Mancano cinque minuti ... dai fai in fretta ... tutti in scena ... via con la musica ... si parte! ... Applausi ... fine primo atto ... applausi ... risate ... ultimo atto ... ringraziamenti ... applausi.
Tutto il lavoro di mesi tra scelta dell'opera da rappresentare, o addirittura scrittura della commedia, scelta degli interpreti, progetto e realizzazione della scenografia, ricerca dei costumi e soprattutto prove, prove e ancora prove ... tutto questo lavoro, dicevo, è sintetizzato da quelle risate e da quegli applausi che il pubblico, bontà sua, ci concede ad ogni rappresentazione. Le nostre esibizioni avvengono all'aperto, su palchi preparati nelle piazze dei vari paesi per gli spettacoli estivi quindi la scenografia deve essere sì d'impatto e curata ma soprattutto leggera e facile da approntare.
Noi ricreiamo delle stanze, degli ambienti su un palco per concerti!
Prima e dopo quel paio d'ore della rappresentazione vera e propria (a volte anche durante nel caso di cambi scena) vi è un lavoro febbrile di costruzione e poi di smontaggio che coinvolge un po' tutti i componenti della compagnia.
Si comincia nel primo pomeriggio alla nostra sede con il caricare il furgone con pannelli, mobili, oggettistica, attrezzi e tutto quanto serve per la rappresentazione ... senza dimenticare nulla!

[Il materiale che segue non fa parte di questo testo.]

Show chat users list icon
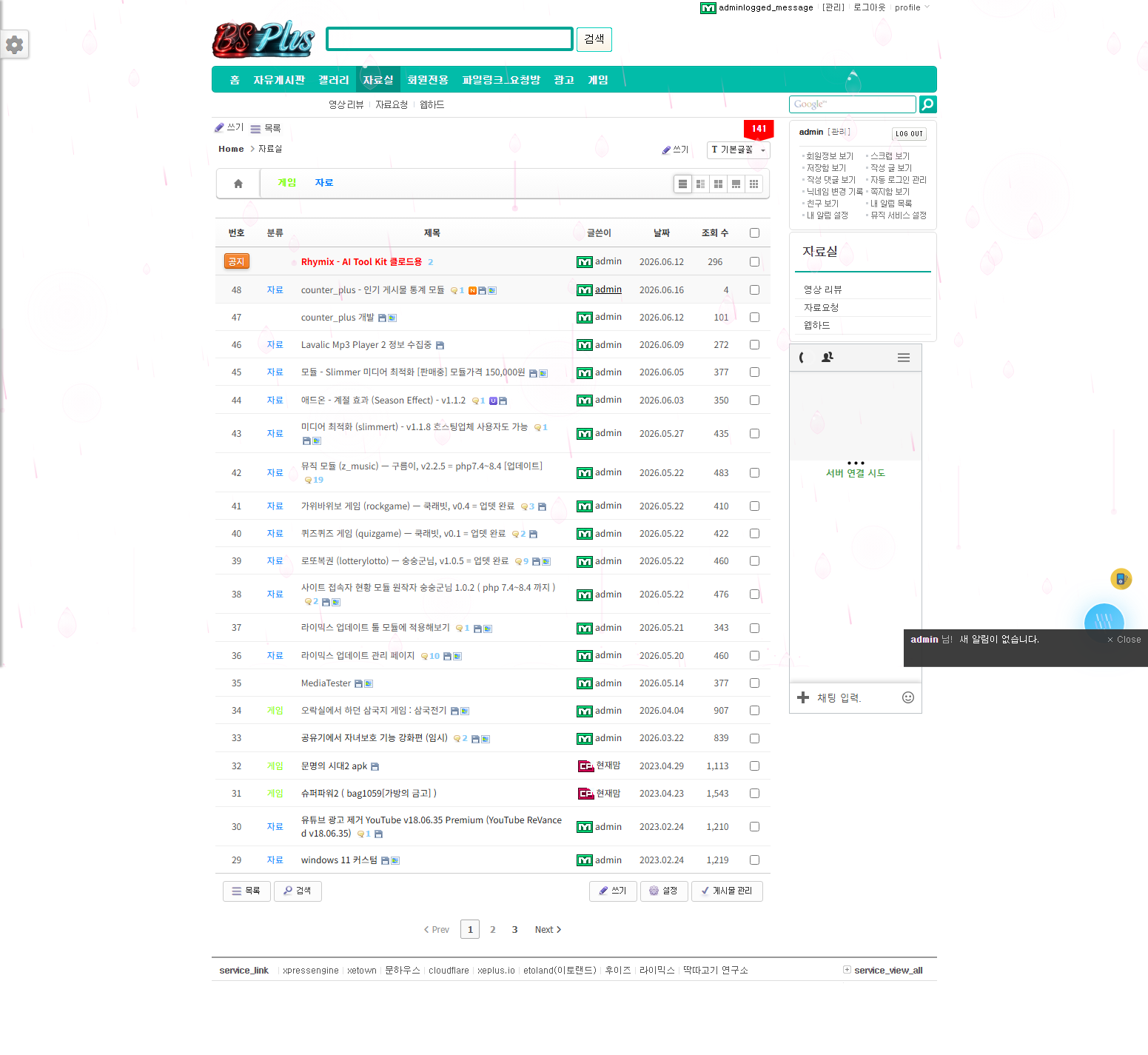This screenshot has height=1055, width=1148. pyautogui.click(x=828, y=358)
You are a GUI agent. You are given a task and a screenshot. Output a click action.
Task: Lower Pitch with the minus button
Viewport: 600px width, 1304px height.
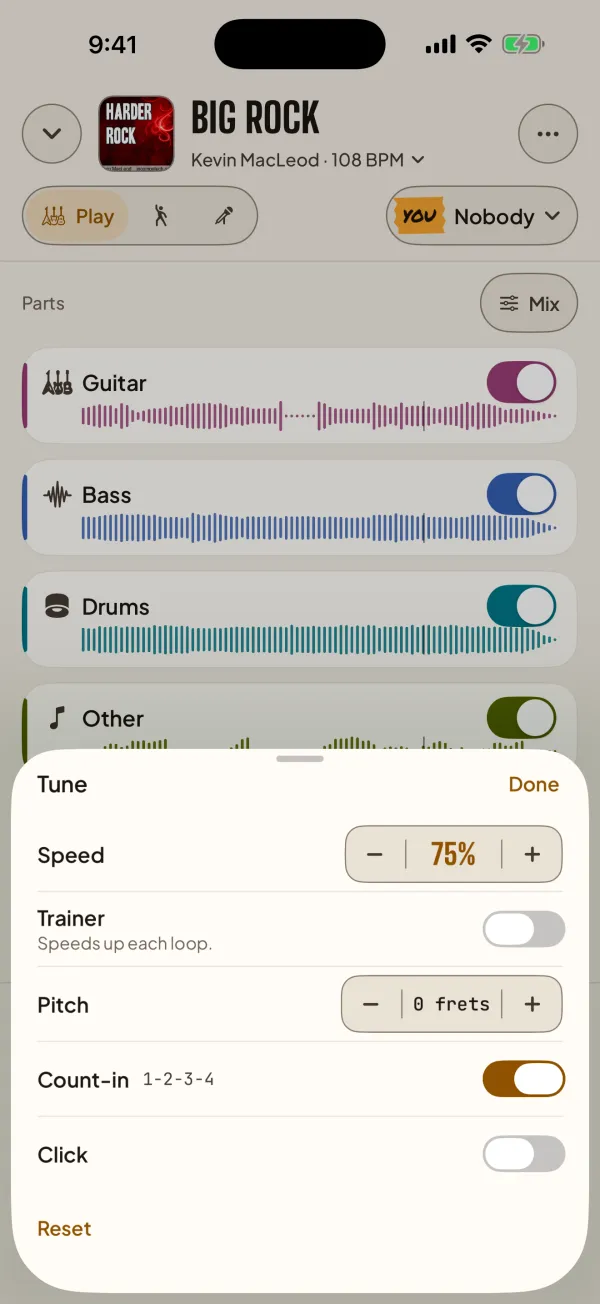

Arrivati nella piazza troviamo già all'opera il nostro service audio e luci e cominciamo a scaricare tutto il materiale. Poi, come con un enorme gioco di costruzioni, si monta tutto. Ogni cosa al suo posto: i pannelli, i mobili, gli oggetti, i bulloni per tenere insieme i pannelli, le viti, le puntine ...
Per fissare il tutto ed evitare che il vento si porti via la scenografia usiamo delle torrette metalliche ancorate con dei cavi d'acciaio al palco stesso.
Arrivati a questo punto si prega che non piova perchè sarebbe impossibile coprire tutto: pensate il paradosso siciliani sempre alle prese con la siccità che pregano affinchè non piova!

Montato tutto si smettono i panni di operai per vestire quelli di attori e si dà inizio alla rappresentazione. Alla fine si procede allo smontaggio del tutto e sorge un problema: come erano sistemati tutti questi oggetti dentro al furgone?
Prima il pannello con la porta ... no, no, prima la finestra ... ma che dite per primi i pannelli lunghi ... e le torrette dove vanno? E il divano? e ... questo? e quello?
Per fortuna Carmelo Scibetta si ricorda esattamente ogni singola collocazione e tutto rientra al suo posto.
Al rientro in sede la notte è già inoltrata: si svuota il furgone mettendo tutto in maniera tale da essere ricaricato facilmente per la nuova rappresentazione.